Reflecting on the incident, Fayyad said: “I don’t know about the case in Korea, because I still don’t know what it is about. Maybe it’s lost in translation? I honestly don’t know. If only someone could tell me what I did, then I could defend myself.” In her email to Renov, Churchill said the events had caused Fayyad mental anguish and likely cost Last Men In Aleppo Oscar votes.
Asked if he feels it is fair that he has been drawn into the #MeToo debate, Fayyad told Deadline: “No. I believe women should be respected and I recently made a film featuring a remarkable female doctor who managed a Syrian hospital under attack while looking after her besieged patients and deflecting the misogyny all around her.

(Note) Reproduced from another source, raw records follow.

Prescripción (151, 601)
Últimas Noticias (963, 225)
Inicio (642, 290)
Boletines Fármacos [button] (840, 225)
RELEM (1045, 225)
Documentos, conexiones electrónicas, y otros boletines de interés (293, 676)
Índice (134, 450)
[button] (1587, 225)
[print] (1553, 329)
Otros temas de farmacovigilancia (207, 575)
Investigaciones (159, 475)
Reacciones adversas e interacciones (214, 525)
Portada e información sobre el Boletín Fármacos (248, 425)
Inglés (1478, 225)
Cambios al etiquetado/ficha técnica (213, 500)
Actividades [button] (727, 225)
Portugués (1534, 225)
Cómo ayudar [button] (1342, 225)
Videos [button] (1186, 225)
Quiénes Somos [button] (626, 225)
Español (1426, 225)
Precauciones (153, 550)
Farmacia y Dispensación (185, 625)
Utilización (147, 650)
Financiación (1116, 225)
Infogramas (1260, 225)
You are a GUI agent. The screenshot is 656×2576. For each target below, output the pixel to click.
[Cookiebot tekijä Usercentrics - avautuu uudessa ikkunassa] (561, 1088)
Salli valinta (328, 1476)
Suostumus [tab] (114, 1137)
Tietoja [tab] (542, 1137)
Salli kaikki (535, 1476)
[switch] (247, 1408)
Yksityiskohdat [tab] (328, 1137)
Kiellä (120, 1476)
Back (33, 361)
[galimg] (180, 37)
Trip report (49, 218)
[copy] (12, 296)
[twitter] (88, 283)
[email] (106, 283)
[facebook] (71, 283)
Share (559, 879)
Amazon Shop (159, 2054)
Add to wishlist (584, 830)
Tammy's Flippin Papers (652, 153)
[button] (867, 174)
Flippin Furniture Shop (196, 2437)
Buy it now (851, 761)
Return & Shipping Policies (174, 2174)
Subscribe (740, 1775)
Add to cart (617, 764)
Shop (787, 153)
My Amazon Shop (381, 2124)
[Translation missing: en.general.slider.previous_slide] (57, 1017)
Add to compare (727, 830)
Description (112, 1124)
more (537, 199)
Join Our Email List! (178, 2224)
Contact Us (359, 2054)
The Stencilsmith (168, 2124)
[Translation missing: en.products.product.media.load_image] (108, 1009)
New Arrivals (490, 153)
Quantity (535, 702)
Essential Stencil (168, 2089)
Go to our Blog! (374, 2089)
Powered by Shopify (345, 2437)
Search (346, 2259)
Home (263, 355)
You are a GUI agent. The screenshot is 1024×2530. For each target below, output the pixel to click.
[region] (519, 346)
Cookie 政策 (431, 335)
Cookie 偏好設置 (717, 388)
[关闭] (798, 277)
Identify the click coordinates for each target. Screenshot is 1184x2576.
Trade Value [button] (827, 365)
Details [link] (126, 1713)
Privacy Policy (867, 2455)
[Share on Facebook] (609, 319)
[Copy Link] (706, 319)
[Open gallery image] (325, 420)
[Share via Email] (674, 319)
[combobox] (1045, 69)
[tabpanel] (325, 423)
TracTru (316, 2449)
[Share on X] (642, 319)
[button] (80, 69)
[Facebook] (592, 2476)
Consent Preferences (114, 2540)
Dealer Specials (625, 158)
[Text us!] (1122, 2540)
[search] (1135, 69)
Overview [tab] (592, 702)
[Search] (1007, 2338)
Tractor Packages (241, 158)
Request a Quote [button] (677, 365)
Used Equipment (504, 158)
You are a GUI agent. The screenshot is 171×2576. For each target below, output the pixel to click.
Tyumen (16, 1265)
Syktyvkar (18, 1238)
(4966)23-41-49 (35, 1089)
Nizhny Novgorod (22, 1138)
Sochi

I am the son of a strong Kurdish woman who raised me along with my seven sisters who are all struggling for their rights in Syria. Nothing is farther from my character than to cause worry and sorrow among women – it never has and never will be my intention.”
For Moth, going public with her allegations was also about speaking up for others. “My story is not unique and it is not only a story about sexual harassment. It is a story about the power structures within the industry, that still allows sexism, harassment, and bullying to happen,” she said. “These are power structures that both men and women are a part of creating and upholding. My hope is that, with my story, I can help shed a light on these dynamics and hopefully send a message to other men and women experiencing the same thing I did, that they are not alone.”